Chris Froome’s victory in the Tour de France, combined with the fact that next year the race will be coming to Yorkshire, has caused great excitement locally—even among those whose last experience of cycling involved a pair of stabilisers.
On 5 July 2014, about 200 riders will gather in Leeds for the Grand Départ and the peloton will head off on the 118 mile stage that will finish in Harrogate, passing my house en route.
The event will be a magnet for photographers. I wonder how many of those photographing the spectacle, however, will realise just how closely the history of photography and the history of cycling are interlinked?
Photography’s links with cycling can be traced back to before the medium was invented. Frenchman Nicéphore Niépce is best known as one of the inventors of photography. What is perhaps less well-known is that he is also a key figure in the evolution of the bicycle.

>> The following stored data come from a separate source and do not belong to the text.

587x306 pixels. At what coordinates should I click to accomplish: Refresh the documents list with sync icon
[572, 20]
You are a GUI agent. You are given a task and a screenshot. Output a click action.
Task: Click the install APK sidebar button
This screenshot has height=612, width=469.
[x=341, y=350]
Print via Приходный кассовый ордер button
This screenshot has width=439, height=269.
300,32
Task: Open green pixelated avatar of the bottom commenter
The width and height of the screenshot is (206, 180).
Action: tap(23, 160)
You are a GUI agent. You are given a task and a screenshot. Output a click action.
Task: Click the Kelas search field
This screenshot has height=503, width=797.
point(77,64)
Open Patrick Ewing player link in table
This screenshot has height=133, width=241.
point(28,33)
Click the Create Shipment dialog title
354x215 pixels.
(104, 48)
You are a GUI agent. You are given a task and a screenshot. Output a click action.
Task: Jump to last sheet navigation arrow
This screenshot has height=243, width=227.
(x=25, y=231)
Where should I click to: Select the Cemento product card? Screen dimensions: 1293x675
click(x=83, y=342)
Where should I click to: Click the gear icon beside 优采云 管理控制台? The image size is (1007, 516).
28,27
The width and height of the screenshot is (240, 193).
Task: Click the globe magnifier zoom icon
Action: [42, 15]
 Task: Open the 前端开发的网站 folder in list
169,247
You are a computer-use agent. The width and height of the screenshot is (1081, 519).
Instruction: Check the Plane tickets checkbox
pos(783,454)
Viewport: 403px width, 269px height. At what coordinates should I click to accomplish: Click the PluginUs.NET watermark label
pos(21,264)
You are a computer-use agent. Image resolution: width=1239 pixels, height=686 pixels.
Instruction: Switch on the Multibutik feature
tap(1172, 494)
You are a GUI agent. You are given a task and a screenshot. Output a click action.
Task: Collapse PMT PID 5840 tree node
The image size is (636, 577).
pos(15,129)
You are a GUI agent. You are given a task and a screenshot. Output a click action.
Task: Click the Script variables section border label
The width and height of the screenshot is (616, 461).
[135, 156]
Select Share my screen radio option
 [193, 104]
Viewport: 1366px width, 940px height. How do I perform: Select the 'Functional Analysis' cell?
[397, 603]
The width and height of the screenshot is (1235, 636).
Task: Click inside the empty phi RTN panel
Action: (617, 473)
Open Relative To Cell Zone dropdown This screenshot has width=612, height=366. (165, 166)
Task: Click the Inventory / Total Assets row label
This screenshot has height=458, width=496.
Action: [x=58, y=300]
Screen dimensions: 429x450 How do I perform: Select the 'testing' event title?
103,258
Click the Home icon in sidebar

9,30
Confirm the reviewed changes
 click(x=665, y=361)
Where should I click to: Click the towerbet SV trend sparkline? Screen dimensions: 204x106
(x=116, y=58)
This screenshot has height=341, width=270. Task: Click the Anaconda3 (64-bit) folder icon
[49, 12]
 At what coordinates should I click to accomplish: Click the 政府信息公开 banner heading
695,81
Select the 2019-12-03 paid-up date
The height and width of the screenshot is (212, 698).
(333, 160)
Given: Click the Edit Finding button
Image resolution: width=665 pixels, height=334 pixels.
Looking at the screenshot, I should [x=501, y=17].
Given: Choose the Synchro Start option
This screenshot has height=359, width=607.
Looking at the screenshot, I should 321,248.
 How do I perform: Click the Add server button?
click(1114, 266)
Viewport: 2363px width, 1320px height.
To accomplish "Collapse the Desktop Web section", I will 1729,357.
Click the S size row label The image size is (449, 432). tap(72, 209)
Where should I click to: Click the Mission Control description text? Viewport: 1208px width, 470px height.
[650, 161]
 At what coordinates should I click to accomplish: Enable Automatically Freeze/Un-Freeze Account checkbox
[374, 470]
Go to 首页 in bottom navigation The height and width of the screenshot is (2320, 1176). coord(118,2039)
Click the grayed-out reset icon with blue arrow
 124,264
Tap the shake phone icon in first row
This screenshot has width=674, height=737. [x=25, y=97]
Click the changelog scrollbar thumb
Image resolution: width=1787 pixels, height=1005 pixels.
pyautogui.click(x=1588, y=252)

In 1818 Niépce became interested in a precursor of the bicycle called the Laufmaschine (literally, running machine) created by German inventor Karl Drais the previous year. He built himself and improved version with an adjustable saddle which called a velocipédè (fast foot) and caused quite a sensation riding around the country roads near his home in Chalon-sur-Saône. Niépce’s velocipede is now on display in the Niépce Museum.
By the 1860s, velocipedes—popularly known as boneshakers—were an increasingly familiar site on both sides of the Channel. The following account appeared in the Times on 19 February 1869:
On Wednesday Mr. John Mayall, jun., son of the well known photographer, accomplished the journey from London to Brighton on one of the new two-wheel velocipedes. He was accompanied by two friends, Mr. Spencer and Mr. Turner… They kept pretty well together as far as Crawley (30 miles), after which Mr Mayall took a decided lead, and arrived in Brighton in time and in good condition for dinner.
John Mayall was the son of John Jabez Edwin Mayall, who had recently achieved celebrity by taking and publishing the first carte de visite portraits of Queen Victoria and members of the Royal Family.
The photographic press was quick to grasp the potential utility of the velocipede. Just a few weeks after John Mayall’s epic ride, for example, the Illustrated Photographer magazine carried a four page article on Velocipedes for Photographers:
But of all the classes who have adopted this means of progression, photographers appear likely to find it the most useful. The question how most readily to convey the dark tent, water, tripod, camera, etc, with other things required for the wet process, finds a ready reply in the adoption of the velocipede.
By the late 1880s the introduction of the ‘safety’ bicycle and the pneumatic tyre transformed cycling into a leisure activity that could be enjoyed by everyone—including, shockingly to some, women.
The cycling craze of the 1890s coincided with the growth of amateur photography following the introduction of ‘dry’ plates. It was inevitable that the two would come together. As the Photography Annual observed in 1897:
It would be difficult today to find two more popular sources of pleasure, profit or healthy amusement, than has become the separate or combined use of the cycle and camera.
Indeed, that year had seen the launch of a magazine that described itself as ‘The only journal for cycling photographers’—the unimaginatively but accurately titled Cycle and Camera.
To serve this new, expanding market, photographic manufacturers produced camera cases that were design specifically to fit on to bicycle frames or handlebars. Some went even further and branded their cameras with the word ‘cycle’ to reinforce their suitability for touring with a bicycle. In the late 1890s, for example, the Rochester Camera & Supply Co in New York State introduced their Cycle Poco Camera ‘especially designed and intended as a wheeling companion’.
Perhaps we should leave the last word to the Rochester Camera Co’s advertising copywriter:
Health and pleasure are the two most important forces of a well-balanced life. No one can truly realise the magnitude of the world and her varied scenery without the aim of a camera.
A version of this article originally appeared in Black + White Photography magazine in April 2013.
Great article. Thank you.
I was wondering, my Dad is 91 and not a computer user, but that ad for the camera and the bicycle is something he would really enjoy seeing. Is there anyway for me to just print out the ad? Thanks again. (Cycle Poco, 1899)
Hi Cordelia. You should be able to right click on the image and save, then insert into a Word document and print it out for your dad. It won’t be very high resolution, but a good enough copy for him to enjoy. Don’t forget to tell him where it came from!
Great article! Thanks! Now that we know where the cycle in the name came from where did the name Poco come from? Was there a Mr Poco? or was the camera a slow poke ?
I would hazard a guess that the ‘poco’ came either via musical notation (as in ‘poco allegro’, from the established Italian phrase) or perhaps directly from the adjective ‘poco’ in either Italian or Spanish, where it has both an adverbial meaning of ‘rather’ or ‘somewhat’ as in the musical notation above or an adjectival meaning of ‘little’ or ‘small’, and thus provided a perfect description of the (relatively) compact nature of this series of easily transported cameras.